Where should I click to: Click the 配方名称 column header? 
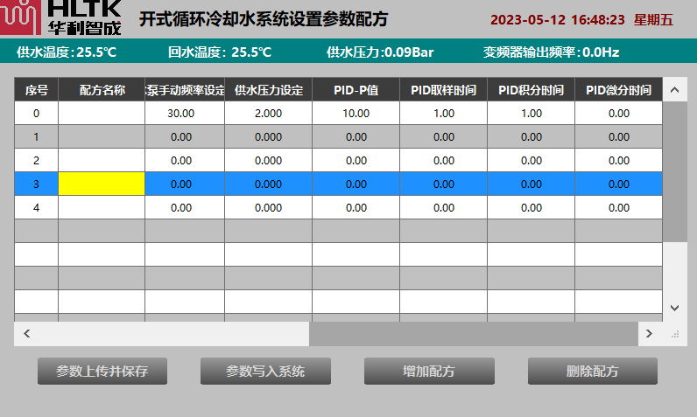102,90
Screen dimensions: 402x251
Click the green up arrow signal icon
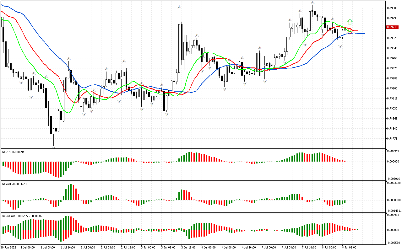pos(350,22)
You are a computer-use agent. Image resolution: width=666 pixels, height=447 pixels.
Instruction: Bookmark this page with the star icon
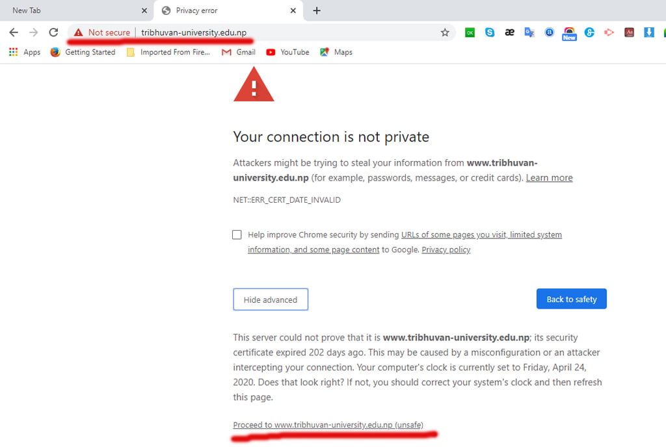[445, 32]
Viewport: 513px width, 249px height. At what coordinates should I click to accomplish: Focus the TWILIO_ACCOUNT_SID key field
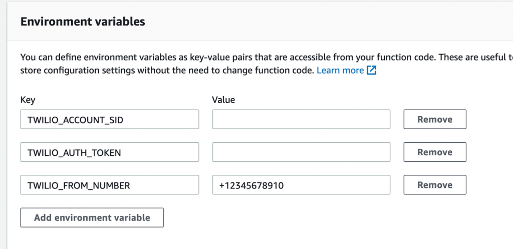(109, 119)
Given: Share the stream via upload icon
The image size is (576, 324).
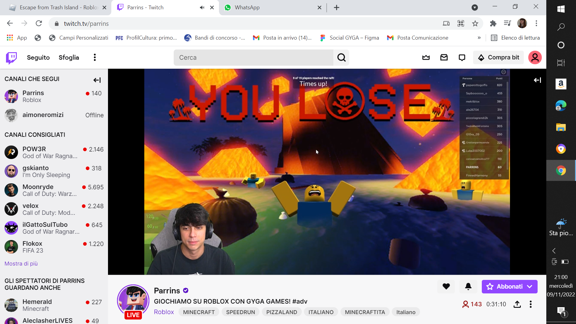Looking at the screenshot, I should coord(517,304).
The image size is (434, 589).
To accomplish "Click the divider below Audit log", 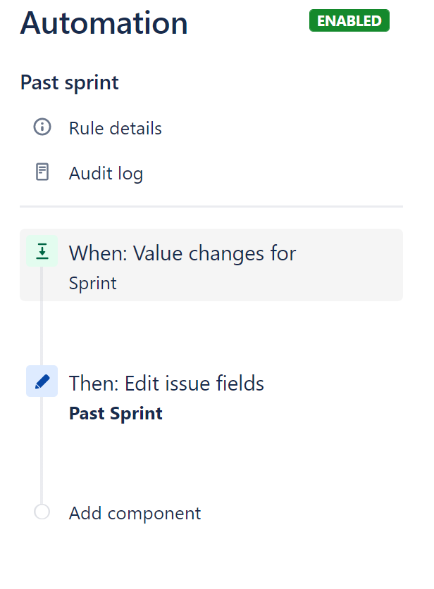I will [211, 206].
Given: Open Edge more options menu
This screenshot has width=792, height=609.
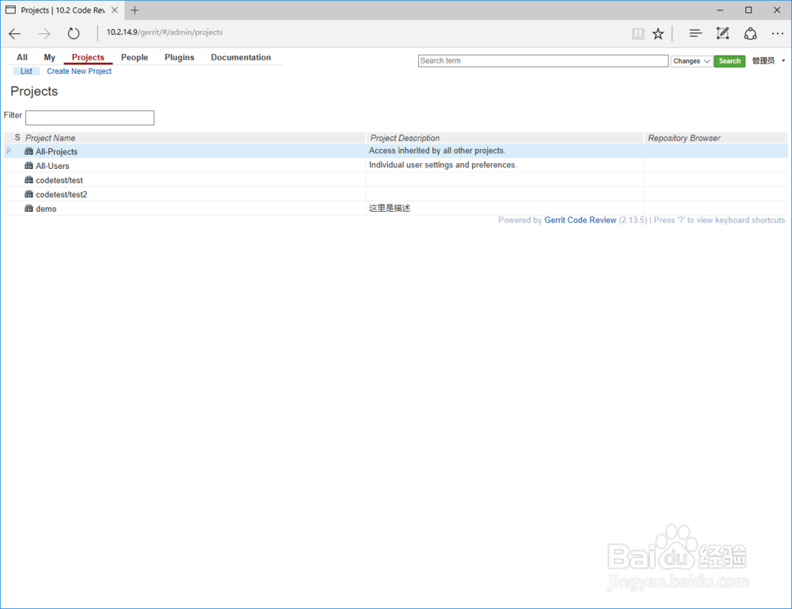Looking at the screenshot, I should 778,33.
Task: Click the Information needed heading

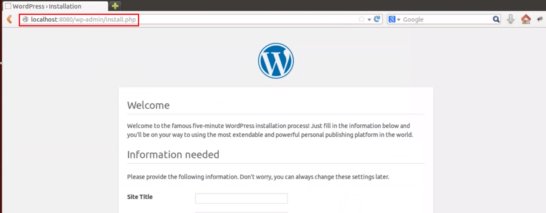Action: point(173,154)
---
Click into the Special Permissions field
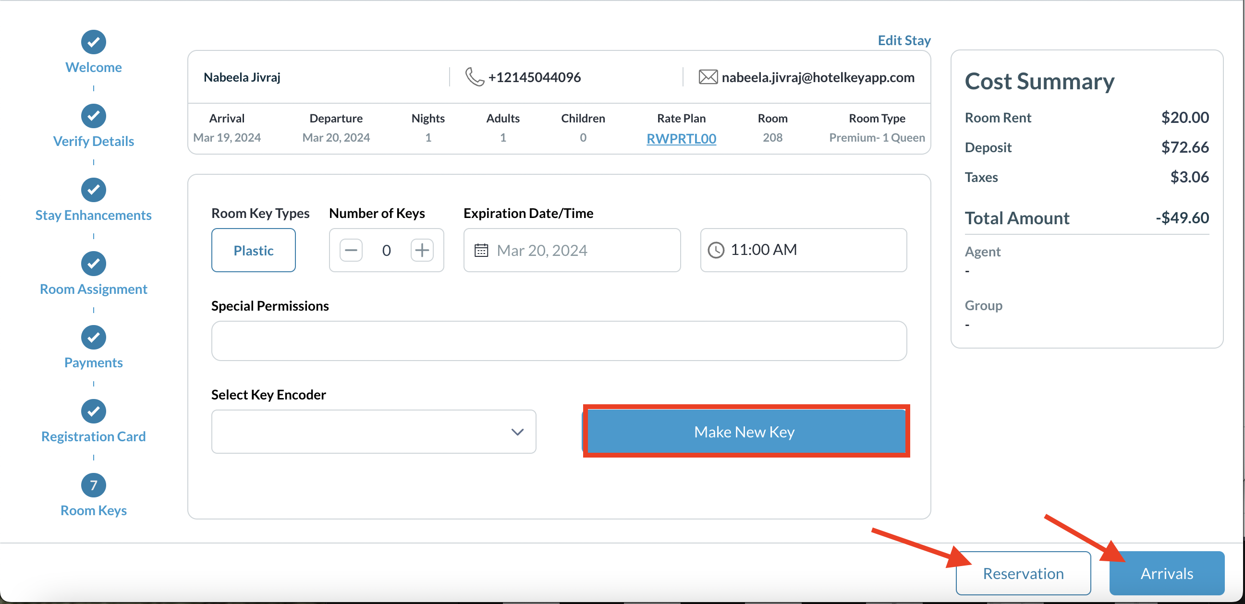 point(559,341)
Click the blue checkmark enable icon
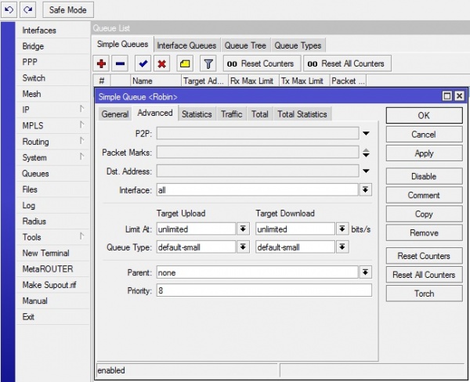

* TASK OBJECTIVE
Please identify every line of the entries above that contains the word "size", matching case exactly, and copy each such line in full.

* IN RESPONSE
The image size is (576, 324).
The image size is (434, 589).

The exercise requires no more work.